Hi Amine,
I don't think there is anything in the core arrow library that helps with
this at the moment. The most efficient way for doing something like this
would probably be Customer C/C++ code to do the conversion, but I'm not an
expert in numpy.
Micah
On Tue, Nov 24, 2020 at 7:41 PM Amine Boubezari <boubezari.amine@gmail.com>
wrote:
> Hello, I have question regarding best practices with Apache Arrow. I have
> a very large dataset (10's of millions of rows) stored on a partitioned
> parquet dataset on disk. I load this dataset into memory into a
> pyarrow.Table, and drop all columns except one, which is of type MapType
> mapping integers to floats. This column represents sparse feature vector
> data to be used in an ML context. Call the number of rows "num_rows". My
> job is to transform this column to a 2D numpy array of shape ("num_rows" x
> "num_cols") where both rows and cols are known before hand. If one of my
> pyarrow.Table rows looks like [(1, 3.4), (2, 4.4), (4, 5.4), (6, 6.4)] and
> "num_cols" = 10, then that row in the numpy array would look like [0, 3.4,
> 4.4, 0, 5.4, 0, 6.4, 0, 0, 0, 0], where unmapped values are just 0. My 2D
> numpy array would just be the collection of rows from the pyarrow.Table
> transformed in such a way.
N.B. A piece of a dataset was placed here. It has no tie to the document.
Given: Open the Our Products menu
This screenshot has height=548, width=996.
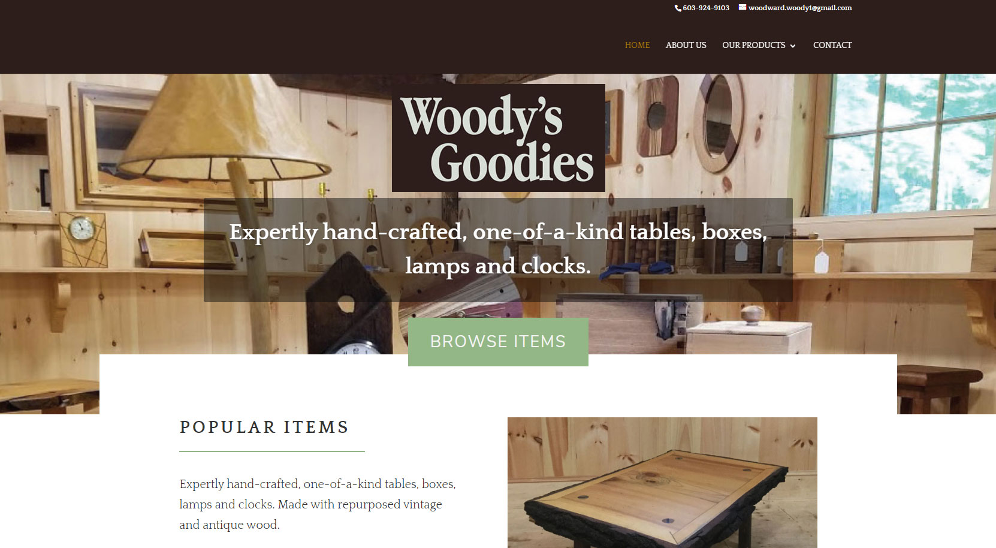Looking at the screenshot, I should point(754,45).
What is the best, most efficient way to
> accomplish this, considering I have 10's of millions of rows? Assume I have
> enough memory to fit the entire dataset.
> Note that I can use table.to_pandas() to get a pandas DF, and then map
> functions on the pandas series, if that would help in the solution. So far
> I have been stumped, however. df.to_numpy() has not been helpful here.
>